10 08 2010 - Nouvelles d'Agriculture & Environement . « Nous allons vers une France agricole à trois visages »

Publié le par Nominoe

 

La Croix - 26/02/2010 12:15

 

 

Bertrand Hervieu, sociologue et auteur notamment des « Orphelins de l’exode rural (1) », dessine la France agricole des années 2030

 

 

La Croix : Comment va évoluer la population agricole française ?

 

Bertrand Hervieu (2) : Les actifs agricoles représentent plus de 3% de la population active. À l’horizon 2030, ce chiffre devrait passer sous la barre des 2%. Plus de la moitié de la population active est en effet âgée de plus de 50 ans et le nombre d’installations ne compense plus celui des départs. Ces installations seront encore plus compliquées par l’accélération de l’agrandissement des exploitations. D’autant que le recul des terres agricoles augmente le prix de celles qui sont libérées.

 

Nous irions donc vers une course à l’agrandissement…

 

Oui, car les exploitations déjà bien installées seront poussées financièrement à absorber les quelques terres libérées. Elles sont de plus en plus détenues et exploitées sous des formes sociétaires (sociétés civiles d’exploitation agricole, entreprises agricoles à responsabilité limitée, etc.).
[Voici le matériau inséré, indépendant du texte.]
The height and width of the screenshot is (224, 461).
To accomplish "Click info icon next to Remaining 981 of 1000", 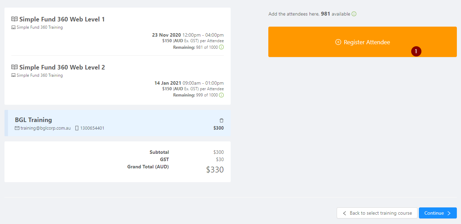I will pyautogui.click(x=221, y=47).
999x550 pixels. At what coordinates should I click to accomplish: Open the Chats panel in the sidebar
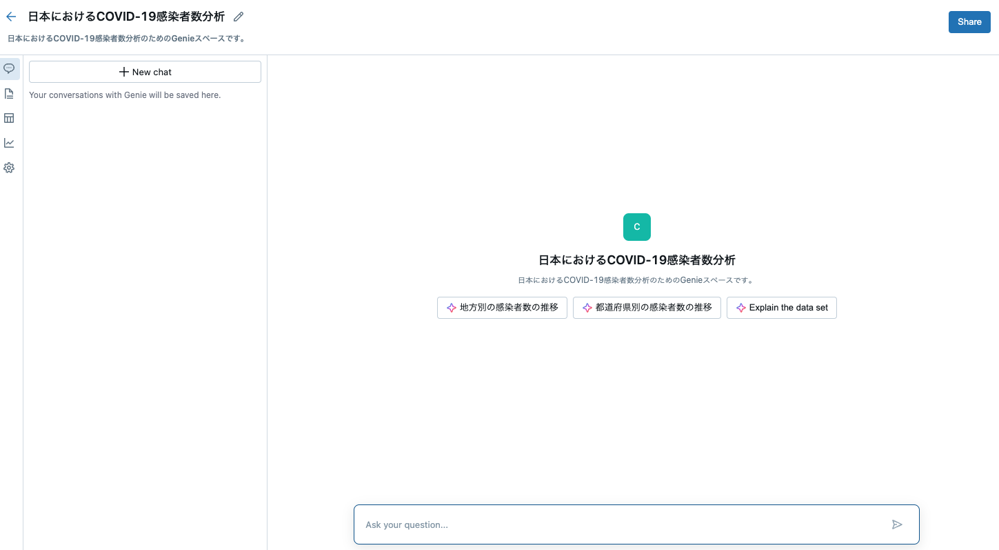point(9,68)
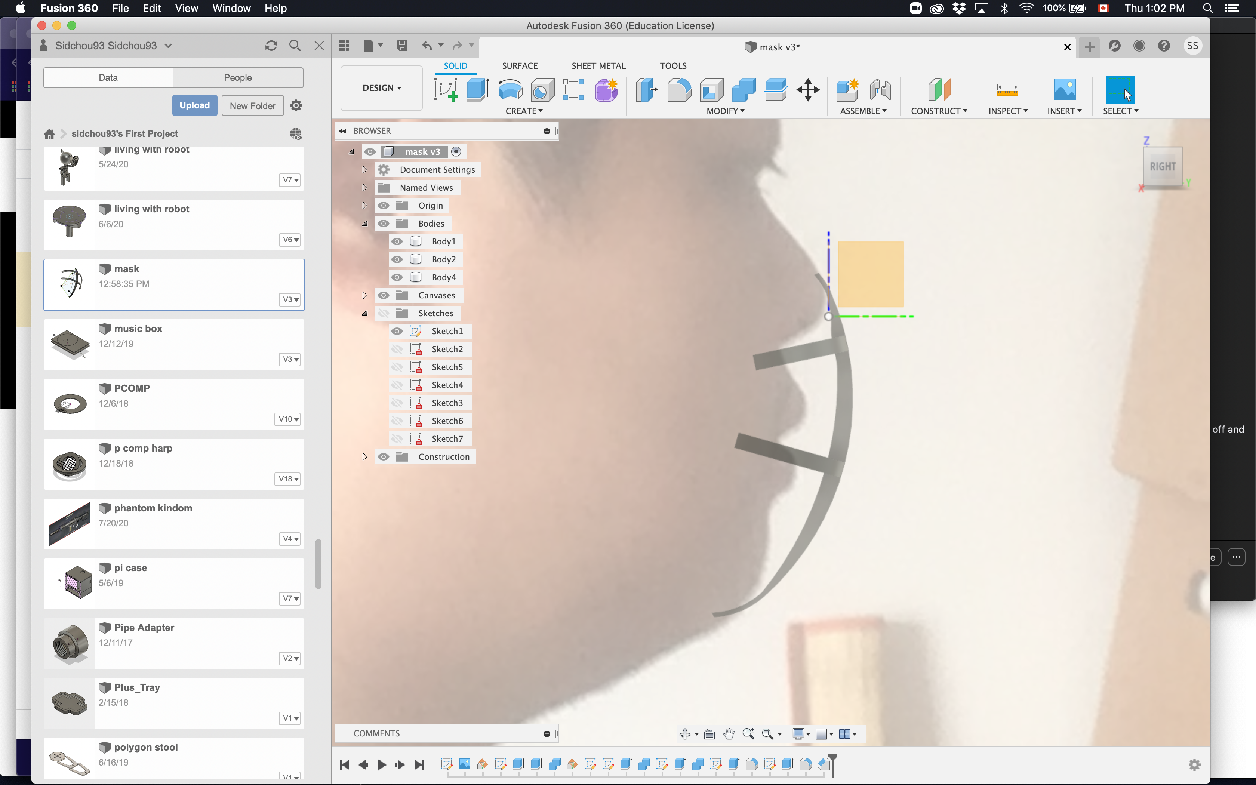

La rotation rapide des matériels y est fiscalement attractive.

 

Il est donc plus rentable pour ces agriculteurs d’investir dans des tracteurs de plus en plus lourds que d’embaucher des salariés. Mais pour que l’investissement soit viable, il faut toujours plus de parcelles. C’est une spirale de l’agrandissement.

 

Il existe aujourd’hui 600 000 exploitations. Leur nombre devrait donc encore baisser…

 

D’ici à une vingtaine d’années, nous pouvons tabler sur environ 350 000 exploitations.

 

À quoi ressembleront-elles ?

 

Pour schématiser, une France agricole à trois visages se dessine. Il y aura encore, notamment dans les secteurs de l’élevage ou de l’arboriculture, des exploitations basées sur des structures familiales. Le travail s’y organisera autour d’une production dominante. Par ailleurs, une agriculture que j’appelle « de firme » va se développer de manière considérable, notamment dans le domaine des grandes cultures.

 

Pour des raisons de rentabilité, d’investissement de matériel ou encore de gestion de salariés, des agriculteurs se rapprochent les uns des autres. Chacun apporte ses hectares et c’est le consortium ainsi constitué (il peut atteindre plusieurs milliers d’hectares) qui gère de manière capitalistique l’entreprise. C’est l’agriculture de la mondialisation, branchée directement sur la Bourse de Chicago… Ces deux visages composeront plus des deux tiers des exploitations.

 

Et pour le reste ?

 

Nous allons également voir grandir une agriculture de résidence. C’est-à-dire une pratique de gens qui choisissent de conserver ou d’acquérir un corps de ferme pour rester ou pour s’installer à la campagne. Ils se débrouillent, possèdent quelques animaux, développent plusieurs productions en quantité limitée, inventent des activités complémentaires : circuits courts, accueil à la ferme, transformation de leurs produits. C’est une agriculture qui peut constituer une adaptation à la crise économique, au chômage. C’est un mode vie choisi qui permet l’installation de néopaysans.

 

Le bio peut-il trouver sa place dans ce schéma ?

 

Dans l’agriculture familiale et de résidence, bien entendu. Mais l’agriculture de firme n’est pas, par définition, synonyme de mauvaises pratiques. J’ajoute qu’il sera important d’alimenter les grands marchés mondiaux pour nourrir toujours plus de personnes sur terre.

 

Allons-nous vers une révolution culturelle dans l’agriculture ?

 

La modernisation de l’agriculture française s’est bâtie sur un modèle qui associe une exploitation à une famille. Ce modèle éclate. Avec les formes sociétaires foncières, de plus en plus d’agriculteurs se sentent détenteurs de parts de capital et non plus d’une terre à entretenir et à transmettre. Et peut-être moins responsables de leur patrimoine de biodiversité et de paysages.

 

Il paraît donc important de porter aussi attention à l’agriculture de résidence. Elle porte en elle les valeurs symboliques et culturelles que la société française attend de ses paysans et invente des modes d’insertion territoriale et sociale. Ce sera un défi pour la politique agricole française de penser l’agriculture dans cette diversité.

 

 

Recueilli par Michel WAINTROP

 

(1) Éditions de l’Aube, 13 €.

(2) Bertrand Hervieu est également ancien président de l’Inra et ancien secrétaire général du Centre international de hautes études agronomiques méditerranéennes.